We were talking about it

Answer 1

Javascript represents Number as Double Precision 64-bit Floating numbers.

Math.floor works with this in mind.

Bitwise operations work in 32bit signed integers. 32bit signed integers use first bit as negative signifier and the other 31 bits are the number.
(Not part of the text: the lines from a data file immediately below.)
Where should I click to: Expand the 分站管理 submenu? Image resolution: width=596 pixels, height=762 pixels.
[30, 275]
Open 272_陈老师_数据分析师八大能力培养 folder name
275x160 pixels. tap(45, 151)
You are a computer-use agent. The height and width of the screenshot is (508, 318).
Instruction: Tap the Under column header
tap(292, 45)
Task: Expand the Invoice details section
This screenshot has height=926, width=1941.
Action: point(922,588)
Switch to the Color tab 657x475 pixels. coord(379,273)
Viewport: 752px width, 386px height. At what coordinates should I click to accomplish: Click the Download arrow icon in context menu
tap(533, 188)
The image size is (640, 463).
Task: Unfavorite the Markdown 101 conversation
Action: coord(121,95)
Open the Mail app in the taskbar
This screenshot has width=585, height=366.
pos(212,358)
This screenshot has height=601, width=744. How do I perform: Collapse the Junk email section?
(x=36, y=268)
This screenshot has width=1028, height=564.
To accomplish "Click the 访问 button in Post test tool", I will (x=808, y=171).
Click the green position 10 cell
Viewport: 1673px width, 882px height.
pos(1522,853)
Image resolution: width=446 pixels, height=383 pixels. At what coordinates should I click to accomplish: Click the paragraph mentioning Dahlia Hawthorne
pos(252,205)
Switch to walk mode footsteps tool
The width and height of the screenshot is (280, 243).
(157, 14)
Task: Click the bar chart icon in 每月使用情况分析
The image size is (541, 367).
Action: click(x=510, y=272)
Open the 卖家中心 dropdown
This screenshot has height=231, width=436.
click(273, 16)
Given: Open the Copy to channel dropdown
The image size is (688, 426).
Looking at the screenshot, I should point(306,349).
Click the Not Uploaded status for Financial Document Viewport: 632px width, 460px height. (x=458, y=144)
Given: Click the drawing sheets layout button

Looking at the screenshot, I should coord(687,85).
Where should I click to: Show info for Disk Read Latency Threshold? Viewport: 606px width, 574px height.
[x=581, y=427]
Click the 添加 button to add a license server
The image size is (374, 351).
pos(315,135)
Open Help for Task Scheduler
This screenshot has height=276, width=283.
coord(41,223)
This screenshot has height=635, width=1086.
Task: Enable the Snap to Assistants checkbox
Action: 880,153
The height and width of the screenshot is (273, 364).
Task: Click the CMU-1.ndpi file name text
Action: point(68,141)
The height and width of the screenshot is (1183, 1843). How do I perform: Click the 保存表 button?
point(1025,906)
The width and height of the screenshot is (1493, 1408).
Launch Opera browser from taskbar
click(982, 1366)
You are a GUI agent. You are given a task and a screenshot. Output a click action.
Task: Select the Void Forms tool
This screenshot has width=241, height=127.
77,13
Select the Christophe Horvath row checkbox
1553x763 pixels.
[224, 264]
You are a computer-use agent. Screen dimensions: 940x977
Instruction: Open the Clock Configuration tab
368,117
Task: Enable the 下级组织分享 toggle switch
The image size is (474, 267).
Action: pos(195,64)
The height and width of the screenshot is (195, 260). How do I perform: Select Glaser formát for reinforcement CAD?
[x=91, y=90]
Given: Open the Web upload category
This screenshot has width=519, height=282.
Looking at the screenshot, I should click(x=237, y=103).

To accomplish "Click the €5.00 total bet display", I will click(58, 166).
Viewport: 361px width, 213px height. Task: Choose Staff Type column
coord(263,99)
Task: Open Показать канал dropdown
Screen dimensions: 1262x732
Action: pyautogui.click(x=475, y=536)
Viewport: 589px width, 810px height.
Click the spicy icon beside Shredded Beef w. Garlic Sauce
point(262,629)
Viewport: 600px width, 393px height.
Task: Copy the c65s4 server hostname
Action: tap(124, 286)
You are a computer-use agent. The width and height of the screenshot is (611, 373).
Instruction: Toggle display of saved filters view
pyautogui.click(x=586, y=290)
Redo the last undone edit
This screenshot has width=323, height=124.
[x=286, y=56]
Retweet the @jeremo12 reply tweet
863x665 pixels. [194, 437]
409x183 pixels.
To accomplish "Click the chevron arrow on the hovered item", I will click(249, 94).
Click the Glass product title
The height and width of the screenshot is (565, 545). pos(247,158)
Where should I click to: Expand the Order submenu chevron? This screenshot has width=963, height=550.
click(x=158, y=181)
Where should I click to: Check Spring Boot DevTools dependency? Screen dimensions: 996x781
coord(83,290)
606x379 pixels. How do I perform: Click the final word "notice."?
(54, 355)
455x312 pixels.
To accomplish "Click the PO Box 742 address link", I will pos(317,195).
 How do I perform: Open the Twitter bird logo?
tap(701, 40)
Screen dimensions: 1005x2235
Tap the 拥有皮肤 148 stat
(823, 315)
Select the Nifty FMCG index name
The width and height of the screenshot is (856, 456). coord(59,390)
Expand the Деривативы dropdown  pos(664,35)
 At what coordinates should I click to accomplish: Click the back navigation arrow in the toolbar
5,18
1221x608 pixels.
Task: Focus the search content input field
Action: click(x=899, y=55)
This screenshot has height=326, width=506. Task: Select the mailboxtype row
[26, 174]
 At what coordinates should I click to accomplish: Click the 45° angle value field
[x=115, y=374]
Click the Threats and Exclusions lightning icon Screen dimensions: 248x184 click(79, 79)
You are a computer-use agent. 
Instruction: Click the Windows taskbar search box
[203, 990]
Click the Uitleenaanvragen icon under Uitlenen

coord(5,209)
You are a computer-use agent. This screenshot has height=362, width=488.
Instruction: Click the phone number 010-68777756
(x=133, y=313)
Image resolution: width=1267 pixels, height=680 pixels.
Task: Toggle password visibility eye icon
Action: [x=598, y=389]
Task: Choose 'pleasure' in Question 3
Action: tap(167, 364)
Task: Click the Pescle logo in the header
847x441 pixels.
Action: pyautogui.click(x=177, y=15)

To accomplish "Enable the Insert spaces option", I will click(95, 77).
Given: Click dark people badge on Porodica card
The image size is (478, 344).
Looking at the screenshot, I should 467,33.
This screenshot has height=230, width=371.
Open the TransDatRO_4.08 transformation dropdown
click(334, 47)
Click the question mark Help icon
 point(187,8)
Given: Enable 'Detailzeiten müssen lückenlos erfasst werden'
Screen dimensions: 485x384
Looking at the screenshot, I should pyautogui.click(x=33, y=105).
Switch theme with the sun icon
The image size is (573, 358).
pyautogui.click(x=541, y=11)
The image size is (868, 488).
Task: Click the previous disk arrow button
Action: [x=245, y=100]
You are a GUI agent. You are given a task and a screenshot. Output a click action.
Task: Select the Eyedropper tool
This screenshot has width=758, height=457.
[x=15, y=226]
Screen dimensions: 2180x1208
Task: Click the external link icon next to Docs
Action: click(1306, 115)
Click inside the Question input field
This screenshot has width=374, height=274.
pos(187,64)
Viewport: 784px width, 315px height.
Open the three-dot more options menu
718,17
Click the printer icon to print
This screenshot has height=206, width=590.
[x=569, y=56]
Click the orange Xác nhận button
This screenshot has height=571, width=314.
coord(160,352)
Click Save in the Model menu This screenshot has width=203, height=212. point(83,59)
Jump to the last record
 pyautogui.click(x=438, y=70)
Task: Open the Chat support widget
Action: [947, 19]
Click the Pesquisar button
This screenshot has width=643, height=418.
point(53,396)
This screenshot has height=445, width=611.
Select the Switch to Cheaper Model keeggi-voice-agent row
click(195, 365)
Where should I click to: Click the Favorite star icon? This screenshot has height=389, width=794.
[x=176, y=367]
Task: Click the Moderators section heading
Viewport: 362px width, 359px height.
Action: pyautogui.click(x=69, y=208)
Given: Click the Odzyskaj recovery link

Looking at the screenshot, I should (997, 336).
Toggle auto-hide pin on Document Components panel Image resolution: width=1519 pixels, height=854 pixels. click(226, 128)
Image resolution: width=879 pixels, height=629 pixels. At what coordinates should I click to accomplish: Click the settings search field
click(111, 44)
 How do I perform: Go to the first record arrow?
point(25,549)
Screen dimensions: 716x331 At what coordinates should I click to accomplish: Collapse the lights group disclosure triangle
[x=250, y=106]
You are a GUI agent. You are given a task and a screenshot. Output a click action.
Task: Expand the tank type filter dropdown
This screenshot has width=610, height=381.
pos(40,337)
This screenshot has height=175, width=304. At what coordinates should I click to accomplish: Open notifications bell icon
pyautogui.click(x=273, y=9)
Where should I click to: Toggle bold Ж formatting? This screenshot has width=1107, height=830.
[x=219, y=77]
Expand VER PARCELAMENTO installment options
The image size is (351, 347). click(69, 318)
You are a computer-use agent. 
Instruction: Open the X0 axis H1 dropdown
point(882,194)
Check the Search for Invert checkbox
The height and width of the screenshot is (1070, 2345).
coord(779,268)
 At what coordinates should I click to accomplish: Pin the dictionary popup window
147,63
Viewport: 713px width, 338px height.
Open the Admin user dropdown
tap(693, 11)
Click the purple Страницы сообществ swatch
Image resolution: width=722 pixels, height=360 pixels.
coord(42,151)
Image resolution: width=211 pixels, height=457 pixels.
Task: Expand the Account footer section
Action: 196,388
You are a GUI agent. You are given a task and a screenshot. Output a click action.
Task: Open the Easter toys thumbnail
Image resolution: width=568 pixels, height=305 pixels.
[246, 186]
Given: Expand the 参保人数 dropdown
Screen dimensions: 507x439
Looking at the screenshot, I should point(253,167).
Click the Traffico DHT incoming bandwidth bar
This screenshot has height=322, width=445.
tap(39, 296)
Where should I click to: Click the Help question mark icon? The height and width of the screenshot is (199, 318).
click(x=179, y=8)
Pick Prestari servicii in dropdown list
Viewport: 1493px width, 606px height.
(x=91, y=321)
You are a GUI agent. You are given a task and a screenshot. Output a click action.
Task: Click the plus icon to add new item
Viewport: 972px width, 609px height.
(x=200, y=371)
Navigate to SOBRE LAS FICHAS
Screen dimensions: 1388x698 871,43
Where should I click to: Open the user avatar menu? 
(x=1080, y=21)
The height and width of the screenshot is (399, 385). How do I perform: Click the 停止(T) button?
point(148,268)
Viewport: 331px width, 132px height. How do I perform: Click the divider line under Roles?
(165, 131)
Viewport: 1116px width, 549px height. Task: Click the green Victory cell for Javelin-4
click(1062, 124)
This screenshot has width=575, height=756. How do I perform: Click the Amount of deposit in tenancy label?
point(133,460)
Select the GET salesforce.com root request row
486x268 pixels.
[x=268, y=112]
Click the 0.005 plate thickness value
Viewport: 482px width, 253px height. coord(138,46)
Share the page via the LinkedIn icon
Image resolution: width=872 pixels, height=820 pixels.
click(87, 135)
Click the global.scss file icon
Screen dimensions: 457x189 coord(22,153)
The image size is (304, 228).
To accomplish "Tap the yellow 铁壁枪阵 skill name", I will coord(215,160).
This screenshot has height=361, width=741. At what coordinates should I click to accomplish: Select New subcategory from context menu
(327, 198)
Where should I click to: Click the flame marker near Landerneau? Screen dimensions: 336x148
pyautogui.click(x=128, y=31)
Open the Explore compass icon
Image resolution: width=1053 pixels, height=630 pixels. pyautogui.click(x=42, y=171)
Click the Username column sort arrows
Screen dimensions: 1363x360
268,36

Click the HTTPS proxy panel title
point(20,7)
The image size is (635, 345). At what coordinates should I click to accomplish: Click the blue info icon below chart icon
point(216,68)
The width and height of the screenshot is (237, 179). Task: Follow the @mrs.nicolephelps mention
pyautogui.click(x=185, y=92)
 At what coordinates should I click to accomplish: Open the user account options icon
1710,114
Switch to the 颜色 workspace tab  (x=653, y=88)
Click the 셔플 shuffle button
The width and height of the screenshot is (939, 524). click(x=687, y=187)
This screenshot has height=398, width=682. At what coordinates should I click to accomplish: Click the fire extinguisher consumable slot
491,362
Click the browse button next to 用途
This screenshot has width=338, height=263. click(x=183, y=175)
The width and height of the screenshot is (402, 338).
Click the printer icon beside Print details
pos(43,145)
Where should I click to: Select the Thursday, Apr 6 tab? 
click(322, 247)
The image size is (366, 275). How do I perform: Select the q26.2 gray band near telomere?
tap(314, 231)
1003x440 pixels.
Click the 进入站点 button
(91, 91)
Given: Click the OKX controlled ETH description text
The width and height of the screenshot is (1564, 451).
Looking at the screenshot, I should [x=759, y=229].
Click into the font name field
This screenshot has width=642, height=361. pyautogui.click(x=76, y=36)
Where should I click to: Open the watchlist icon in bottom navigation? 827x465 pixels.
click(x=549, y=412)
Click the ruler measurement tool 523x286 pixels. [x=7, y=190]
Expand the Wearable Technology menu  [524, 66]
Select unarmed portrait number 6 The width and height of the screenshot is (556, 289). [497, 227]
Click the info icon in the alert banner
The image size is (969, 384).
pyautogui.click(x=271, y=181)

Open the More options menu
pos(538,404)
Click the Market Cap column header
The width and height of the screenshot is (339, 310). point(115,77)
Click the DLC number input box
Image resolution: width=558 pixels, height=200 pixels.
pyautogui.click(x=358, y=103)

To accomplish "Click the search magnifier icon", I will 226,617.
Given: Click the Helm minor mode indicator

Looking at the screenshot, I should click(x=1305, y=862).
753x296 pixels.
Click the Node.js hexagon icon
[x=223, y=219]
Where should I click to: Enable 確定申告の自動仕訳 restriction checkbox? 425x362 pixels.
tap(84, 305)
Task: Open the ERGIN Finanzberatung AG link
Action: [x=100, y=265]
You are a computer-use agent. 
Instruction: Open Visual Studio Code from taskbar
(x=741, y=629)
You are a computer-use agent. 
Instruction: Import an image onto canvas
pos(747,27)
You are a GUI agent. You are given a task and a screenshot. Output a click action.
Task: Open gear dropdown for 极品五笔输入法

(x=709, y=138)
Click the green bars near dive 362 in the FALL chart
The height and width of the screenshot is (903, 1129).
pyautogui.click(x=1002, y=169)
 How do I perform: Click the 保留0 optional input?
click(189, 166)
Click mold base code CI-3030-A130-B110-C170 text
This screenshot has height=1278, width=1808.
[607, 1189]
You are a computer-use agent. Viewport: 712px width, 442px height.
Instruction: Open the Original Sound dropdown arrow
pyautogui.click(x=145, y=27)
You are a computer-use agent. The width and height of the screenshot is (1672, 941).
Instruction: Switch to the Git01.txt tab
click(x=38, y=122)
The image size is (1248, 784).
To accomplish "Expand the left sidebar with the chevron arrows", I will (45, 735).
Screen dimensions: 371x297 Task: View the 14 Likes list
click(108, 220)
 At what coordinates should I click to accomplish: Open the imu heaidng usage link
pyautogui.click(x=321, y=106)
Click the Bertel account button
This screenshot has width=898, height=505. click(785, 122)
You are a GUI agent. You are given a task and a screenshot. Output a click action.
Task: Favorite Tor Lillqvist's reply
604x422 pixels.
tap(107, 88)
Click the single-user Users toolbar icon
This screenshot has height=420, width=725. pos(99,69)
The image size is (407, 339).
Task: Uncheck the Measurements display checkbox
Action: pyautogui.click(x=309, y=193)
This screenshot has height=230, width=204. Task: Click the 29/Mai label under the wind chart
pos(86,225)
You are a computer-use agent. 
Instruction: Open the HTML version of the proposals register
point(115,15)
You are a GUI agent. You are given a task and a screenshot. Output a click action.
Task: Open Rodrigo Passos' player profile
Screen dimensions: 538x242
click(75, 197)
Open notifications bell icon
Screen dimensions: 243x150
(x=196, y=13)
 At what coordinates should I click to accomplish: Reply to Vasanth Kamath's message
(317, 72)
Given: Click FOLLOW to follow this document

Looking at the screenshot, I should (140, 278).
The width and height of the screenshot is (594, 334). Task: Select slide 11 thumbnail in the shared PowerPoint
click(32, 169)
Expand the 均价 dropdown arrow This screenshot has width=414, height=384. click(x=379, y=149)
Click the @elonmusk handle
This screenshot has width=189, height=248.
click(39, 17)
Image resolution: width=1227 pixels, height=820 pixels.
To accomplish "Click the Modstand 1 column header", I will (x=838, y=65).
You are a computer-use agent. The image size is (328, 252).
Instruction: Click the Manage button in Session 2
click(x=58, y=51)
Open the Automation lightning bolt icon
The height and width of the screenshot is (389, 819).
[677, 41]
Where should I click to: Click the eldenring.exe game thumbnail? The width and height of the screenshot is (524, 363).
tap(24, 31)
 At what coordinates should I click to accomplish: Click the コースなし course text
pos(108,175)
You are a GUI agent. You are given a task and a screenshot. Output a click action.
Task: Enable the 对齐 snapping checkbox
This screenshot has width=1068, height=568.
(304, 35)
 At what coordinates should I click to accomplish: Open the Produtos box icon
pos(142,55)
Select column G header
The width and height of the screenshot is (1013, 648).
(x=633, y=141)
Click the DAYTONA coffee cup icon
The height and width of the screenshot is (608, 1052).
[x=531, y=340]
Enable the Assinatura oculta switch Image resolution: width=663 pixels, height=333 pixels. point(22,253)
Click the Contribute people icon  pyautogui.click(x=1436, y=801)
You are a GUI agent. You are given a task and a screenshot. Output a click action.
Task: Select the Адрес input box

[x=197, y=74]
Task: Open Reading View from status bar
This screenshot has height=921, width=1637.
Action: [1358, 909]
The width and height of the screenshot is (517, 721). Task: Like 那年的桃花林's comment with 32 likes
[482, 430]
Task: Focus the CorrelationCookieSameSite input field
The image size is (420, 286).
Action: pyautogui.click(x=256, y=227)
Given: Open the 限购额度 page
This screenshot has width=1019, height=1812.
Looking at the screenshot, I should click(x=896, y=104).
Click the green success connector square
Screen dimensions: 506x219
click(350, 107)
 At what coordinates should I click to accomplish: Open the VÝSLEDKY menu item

Because of this, the min and max number allowed 32bit signed numbers are -2,147,483,648 and 2147483647 (0x7FFFFFFFF), respectively.

So when you're doing | 0, you're essentially doing is & 0xFFFFFFFF. This means, any number that is represented as 0x80000000 (2147483648) or greater will return as a negative number.

For example:

 // Safe
 (2147483647.5918 & 0xFFFFFFFF) ===  2147483647
 (2147483647      & 0xFFFFFFFF) ===  2147483647
 (200.59082098    & 0xFFFFFFFF) ===  200
 (0X7FFFFFFF      & 0xFFFFFFFF) ===  0X7FFFFFFF

 // Unsafe
 (2147483648      & 0xFFFFFFFF) === -2147483648
 (-2147483649     & 0xFFFFFFFF) ===  2147483647
 (0x80000000      & 0xFFFFFFFF) === -2147483648
 (3000000000.5    & 0xFFFFFFFF) === -1294967296

Also. Bitwise operations don't "floor". They truncate, which is the same as saying, they round closest to 0. Once you go around to negative numbers, Math.floor rounds down while bitwise start rounding up.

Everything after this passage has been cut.